For our last night at the beach we sprung for a poshy hotel suite and an extended sunset dinner overlooking the playa. Somewhere between the entrées and a quick trip to the bathroom, my dear Lola—in really fine Spanish—told our server it was my birthday. (It wasn’t.) But the lights went down, the candle was lit, the entire staff and the middle-aged foursome on vacation from San Antonio serenaded me on our last night at the beach. I’m pretty sure this is how every travel saga should end, no?
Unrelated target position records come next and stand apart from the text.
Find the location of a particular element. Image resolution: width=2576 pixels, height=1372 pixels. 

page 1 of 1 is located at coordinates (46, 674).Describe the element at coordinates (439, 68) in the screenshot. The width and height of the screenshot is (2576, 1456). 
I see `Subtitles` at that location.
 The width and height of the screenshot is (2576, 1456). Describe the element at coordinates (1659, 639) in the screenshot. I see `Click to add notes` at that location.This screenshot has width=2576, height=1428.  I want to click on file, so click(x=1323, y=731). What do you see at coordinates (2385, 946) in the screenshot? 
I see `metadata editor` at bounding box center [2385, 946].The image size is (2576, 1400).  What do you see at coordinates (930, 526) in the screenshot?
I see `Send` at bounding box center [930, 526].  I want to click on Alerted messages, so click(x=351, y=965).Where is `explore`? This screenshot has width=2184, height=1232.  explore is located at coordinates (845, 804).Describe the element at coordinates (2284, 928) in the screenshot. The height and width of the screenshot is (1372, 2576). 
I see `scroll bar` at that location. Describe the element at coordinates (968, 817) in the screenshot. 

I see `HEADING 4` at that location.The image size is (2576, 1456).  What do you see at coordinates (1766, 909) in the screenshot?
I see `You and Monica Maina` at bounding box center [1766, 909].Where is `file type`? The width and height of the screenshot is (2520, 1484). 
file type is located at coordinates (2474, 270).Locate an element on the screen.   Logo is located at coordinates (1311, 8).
So, a few takeaways from this adventure:
One: traveling with a kid can be really cool and totally exhausting. I was surprised daily by my son’s curiosity, flexibility and humor. I was also surprised by how very quickly he would tire of walking and be rendered a complete disaster, only moved by the promise of lime popsicles and TV shows on the iPad.
Two: that One-Piece held everything from banana peels to passports to camera gear to snacks. I had no idea it would be such a vacation workhorse. Add a Tripp and a Working Tote to the mix, and I felt like a fly-ass jetsetting lady (read: pretty cool single mom with too much stuff and a moderately well-behaved child.)
Three: Mexico is the best. I know this is old news to many, but still. GO.